** Opening RECORDS FOR THE TASK block **

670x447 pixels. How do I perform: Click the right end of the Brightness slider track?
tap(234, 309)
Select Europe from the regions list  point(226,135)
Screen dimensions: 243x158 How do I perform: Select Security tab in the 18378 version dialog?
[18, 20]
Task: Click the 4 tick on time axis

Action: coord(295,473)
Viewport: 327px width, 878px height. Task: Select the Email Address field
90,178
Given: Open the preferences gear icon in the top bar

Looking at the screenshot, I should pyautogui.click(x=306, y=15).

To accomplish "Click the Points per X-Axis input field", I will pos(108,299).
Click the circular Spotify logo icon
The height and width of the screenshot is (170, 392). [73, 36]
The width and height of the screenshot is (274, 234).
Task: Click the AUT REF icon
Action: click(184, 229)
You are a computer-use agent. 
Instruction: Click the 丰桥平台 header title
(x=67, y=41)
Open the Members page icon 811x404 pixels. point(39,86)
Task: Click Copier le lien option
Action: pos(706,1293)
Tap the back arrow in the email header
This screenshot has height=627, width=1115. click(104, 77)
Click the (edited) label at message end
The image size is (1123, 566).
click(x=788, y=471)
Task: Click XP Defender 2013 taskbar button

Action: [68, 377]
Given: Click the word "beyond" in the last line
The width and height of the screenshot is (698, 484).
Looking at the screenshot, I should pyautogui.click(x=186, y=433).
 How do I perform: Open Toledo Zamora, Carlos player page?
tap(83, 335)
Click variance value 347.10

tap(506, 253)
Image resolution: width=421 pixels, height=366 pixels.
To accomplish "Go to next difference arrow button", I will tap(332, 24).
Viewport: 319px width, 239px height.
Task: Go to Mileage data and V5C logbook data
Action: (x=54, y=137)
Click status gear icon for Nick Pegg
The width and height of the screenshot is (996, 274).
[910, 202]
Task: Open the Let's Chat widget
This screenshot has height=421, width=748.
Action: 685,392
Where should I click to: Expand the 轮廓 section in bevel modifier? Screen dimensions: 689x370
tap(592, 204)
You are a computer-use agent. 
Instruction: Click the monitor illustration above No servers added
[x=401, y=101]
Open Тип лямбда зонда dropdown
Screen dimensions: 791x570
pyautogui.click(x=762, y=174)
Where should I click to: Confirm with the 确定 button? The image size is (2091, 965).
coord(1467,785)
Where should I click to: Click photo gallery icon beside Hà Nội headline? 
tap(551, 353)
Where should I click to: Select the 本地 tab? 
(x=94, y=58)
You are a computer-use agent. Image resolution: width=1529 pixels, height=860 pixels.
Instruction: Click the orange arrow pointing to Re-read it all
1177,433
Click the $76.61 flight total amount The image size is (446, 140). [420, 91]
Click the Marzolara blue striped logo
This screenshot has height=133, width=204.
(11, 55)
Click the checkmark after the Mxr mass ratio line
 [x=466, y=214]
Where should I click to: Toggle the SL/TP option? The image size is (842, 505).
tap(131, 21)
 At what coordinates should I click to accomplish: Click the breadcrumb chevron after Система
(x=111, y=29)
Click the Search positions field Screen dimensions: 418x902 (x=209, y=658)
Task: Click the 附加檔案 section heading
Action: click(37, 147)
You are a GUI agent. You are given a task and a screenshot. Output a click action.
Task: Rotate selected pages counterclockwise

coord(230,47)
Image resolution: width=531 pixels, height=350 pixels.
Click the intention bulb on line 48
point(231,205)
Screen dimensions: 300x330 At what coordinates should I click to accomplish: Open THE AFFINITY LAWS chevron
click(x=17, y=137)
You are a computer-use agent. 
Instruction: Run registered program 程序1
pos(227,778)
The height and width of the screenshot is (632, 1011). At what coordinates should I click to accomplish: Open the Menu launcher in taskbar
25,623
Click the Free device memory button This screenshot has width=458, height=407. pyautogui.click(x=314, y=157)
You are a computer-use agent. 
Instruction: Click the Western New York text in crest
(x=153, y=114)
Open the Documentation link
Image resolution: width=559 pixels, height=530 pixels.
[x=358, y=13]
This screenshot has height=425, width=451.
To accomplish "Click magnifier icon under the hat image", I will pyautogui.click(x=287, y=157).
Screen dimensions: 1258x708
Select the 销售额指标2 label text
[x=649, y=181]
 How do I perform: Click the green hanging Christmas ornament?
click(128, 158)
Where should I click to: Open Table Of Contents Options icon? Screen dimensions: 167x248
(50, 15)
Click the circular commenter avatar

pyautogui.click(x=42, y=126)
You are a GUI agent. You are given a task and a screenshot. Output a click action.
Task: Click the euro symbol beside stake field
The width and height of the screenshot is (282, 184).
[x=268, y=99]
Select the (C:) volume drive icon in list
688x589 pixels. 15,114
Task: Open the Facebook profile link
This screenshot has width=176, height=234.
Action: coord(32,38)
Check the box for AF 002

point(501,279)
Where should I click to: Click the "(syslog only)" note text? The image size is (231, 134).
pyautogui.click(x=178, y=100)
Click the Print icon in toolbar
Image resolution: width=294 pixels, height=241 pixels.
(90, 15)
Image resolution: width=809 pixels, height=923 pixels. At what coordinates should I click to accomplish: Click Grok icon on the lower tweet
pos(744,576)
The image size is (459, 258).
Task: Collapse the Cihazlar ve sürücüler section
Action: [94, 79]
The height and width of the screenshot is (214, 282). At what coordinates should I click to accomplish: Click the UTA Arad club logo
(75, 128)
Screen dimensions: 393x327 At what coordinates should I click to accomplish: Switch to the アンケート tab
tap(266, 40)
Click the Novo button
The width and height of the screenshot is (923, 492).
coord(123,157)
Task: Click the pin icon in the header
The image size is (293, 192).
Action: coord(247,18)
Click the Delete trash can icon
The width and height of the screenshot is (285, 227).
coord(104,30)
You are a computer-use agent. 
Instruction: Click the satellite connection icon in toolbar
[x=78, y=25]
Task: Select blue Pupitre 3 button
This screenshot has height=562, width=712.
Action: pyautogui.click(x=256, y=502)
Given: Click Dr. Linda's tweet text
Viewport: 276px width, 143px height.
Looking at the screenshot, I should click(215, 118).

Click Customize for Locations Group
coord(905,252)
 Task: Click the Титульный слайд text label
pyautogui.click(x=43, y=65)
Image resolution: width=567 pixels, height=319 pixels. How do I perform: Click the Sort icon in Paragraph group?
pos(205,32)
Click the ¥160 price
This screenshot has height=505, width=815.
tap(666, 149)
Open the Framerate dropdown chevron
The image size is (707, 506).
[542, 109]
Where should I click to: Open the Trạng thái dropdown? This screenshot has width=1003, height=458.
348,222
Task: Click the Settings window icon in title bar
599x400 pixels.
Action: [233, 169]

** Closing RECORDS FOR THE TASK block **

### TASK BRIEF
Going through the listing above, please work out how many lines contain the word "blue", and give the number alone.

### COMPLETED TASK
2